(Continuing off the end of the previous crumb.)
Are we then left with only two options: a wicked society or no society at all?
This impossible choice presents itself only because we insist on thinking in absolute terms. We want an arrangement that will guarantee us justice evermore—as if it were our responsibility to set a course for the rest of history. The Kantian fantasy has infected our thinking: we want all our political decisions to be worthy of becoming universal laws. But this is all contrary to the nature of the world, which is irremediably particular, in which all supposed universals are overthrown. Heraclitus is the medicine for the madness of Kant.
In our everyday actions, we show that we implicitly understand all this, for again and again we act inconsistently, according to innumerable considerations, in contradiction to our supposed principles. We call this is irrational; perhaps it is, in a narrow sense, but it is supremely reasonable.

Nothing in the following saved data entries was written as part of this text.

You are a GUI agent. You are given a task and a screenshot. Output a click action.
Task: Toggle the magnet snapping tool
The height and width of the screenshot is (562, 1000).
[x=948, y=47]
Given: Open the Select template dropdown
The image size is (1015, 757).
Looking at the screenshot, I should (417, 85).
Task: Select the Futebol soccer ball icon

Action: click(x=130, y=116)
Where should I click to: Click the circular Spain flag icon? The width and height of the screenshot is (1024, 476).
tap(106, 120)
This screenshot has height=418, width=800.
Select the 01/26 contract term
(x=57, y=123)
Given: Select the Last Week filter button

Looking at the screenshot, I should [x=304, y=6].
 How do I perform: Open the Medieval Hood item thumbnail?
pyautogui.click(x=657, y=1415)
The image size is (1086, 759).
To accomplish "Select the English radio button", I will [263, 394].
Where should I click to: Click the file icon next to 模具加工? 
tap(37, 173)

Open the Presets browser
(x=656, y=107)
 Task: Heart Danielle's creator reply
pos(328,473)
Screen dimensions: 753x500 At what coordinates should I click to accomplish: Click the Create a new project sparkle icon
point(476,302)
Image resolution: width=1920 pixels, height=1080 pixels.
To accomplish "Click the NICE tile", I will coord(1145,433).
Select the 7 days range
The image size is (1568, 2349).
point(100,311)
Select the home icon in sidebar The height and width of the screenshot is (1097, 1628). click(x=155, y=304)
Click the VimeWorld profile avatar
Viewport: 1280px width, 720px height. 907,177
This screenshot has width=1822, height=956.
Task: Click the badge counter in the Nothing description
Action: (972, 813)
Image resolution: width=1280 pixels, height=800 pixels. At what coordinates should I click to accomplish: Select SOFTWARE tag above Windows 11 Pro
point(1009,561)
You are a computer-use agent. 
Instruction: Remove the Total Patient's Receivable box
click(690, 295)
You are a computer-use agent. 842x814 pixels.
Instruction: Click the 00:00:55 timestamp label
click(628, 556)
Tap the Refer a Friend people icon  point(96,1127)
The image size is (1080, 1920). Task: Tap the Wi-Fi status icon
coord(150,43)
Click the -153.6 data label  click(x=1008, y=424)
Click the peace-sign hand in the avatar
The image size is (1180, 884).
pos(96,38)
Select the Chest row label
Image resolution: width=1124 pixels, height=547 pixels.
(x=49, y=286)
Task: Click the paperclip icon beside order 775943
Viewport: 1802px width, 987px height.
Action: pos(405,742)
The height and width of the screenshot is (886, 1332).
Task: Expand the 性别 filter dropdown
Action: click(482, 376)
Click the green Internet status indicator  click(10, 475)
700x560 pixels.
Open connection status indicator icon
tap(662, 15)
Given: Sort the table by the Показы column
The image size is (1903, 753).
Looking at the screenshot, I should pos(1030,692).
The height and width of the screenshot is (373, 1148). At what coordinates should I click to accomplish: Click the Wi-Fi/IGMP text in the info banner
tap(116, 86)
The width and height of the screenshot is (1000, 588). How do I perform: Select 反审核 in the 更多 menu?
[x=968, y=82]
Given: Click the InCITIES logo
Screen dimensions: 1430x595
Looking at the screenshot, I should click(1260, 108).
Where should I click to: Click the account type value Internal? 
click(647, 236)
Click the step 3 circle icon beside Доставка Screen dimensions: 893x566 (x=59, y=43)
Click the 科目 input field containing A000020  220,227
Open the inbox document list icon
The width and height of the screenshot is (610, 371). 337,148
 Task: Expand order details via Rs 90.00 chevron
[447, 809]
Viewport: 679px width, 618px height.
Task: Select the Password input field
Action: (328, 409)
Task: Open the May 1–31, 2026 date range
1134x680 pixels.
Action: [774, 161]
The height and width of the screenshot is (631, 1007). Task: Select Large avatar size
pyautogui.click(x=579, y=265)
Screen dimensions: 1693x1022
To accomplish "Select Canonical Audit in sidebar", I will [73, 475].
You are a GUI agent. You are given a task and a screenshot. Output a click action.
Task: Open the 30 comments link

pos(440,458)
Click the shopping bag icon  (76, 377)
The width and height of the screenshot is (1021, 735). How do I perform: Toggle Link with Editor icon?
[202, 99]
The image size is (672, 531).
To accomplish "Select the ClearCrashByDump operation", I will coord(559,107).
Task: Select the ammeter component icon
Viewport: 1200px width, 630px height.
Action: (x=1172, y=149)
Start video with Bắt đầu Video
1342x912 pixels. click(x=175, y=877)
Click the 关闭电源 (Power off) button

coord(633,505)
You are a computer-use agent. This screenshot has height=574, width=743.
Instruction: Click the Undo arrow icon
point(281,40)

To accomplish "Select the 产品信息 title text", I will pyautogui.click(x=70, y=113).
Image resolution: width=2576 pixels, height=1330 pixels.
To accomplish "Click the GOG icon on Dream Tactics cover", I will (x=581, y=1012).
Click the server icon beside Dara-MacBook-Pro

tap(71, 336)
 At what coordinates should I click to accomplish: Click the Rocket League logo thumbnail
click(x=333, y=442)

It is in this spirit of sussing out each action according to its particular circumstances that we must approach the problem of community norms and the informal manner in which they are policed. At times the mob is right and at times it is wrong. A community that relies on formal apparatuses to regulate its relations, in which people call the cops or complain to management if they don't like their neighbors' behavior and have no other recourse but dirty looks when these formal apparatuses are out of reach—such a community is going to the dogs. But a community that resorts to lynching when it believes that someone has violated its strictest codes is also going to the dogs.
That sounds obvious-- and yet we do not seem to understand it, for we are, as a society, progressively dismantling all informal systems on the suspicion that they are prejudiced, tyrannical, unregulated and un-regulatable. This suspicion has achieved the status of a paranoia and is part of a collection of neuroses that forms a central feature of our culture.
These neuroses include our attitudes towards germs and hygiene and towards accidents, injuries, and disease, as well as towards regulation of conduct. Their ramifications include everything from our litigation system, to the insurance costs that hobble our healthcare system, to disposable coffee stirrers and plastic packaging. We might call them “the fear of contamination” or “the fear of the uncontrolled,” but I find it more revealing to think of them instead in negative terms, as an absence or a loss. Their common source is a loss of faith in the world, in its continuity, its solidity, its validity. We do not want the world with its vicissitudes, its sufferings, its calamities, its cruelties; we want the purified world of our imaginings. We want the millennium now, we want to build it ourselves.
Or rather we want it to have already arrived. We seem to believe that it ought to be here now. Hence the outrage with which people are wont to meet any imperfection however minute-- an ill-chosen phrase, an object that could under certain rare circumstances cause injury, an eating utensil not perfectly sterilized and bearing some faint mark of previous usage-- as if they did not know that the world has always been dirty and dangerous and unfair.
This faith that we lack is not necessarily a religious or a theistic one, but it is a part of what was once covered by religious faith. The prayer goes “Thy kingdom come, thy will be done”: it asks for paradise, it accepts the world. Maybe we can restore ourselves to a state of sanity with a faith in the world that makes no mention of God or Creator, but this cannot be merely a faith in the material world, inasmuch as material means measurable, verifiable. It must be a faith in qualities of the world that do not fall within our systems of knowledge. It must be truly a faith, a trust. And it must include and contain and surpass death: it must retain its meaning, its trust, even in the face of death. Otherwise, it collapses, offers us no solace, no solidity. So it may be possible to avoid the theistic element, but it will not be possible to wholly eliminate the mystical element.
With such a faith, we can be at peace and live and act within that imperfection and finitude of the world rather than formulate hopeless schemes to eliminate imperfection and to avoid finitude; we can abandon the dream of absolute judgment and settle for the partial, contingent judgment that is available to us; we can engage with realities instead of abstractions. Without such a faith, we cannot. So only by finding an apparently “mystical” faith in things as they are can we escape the blatantly fantastical dream of perfection. Again, rationalism is not reasonable.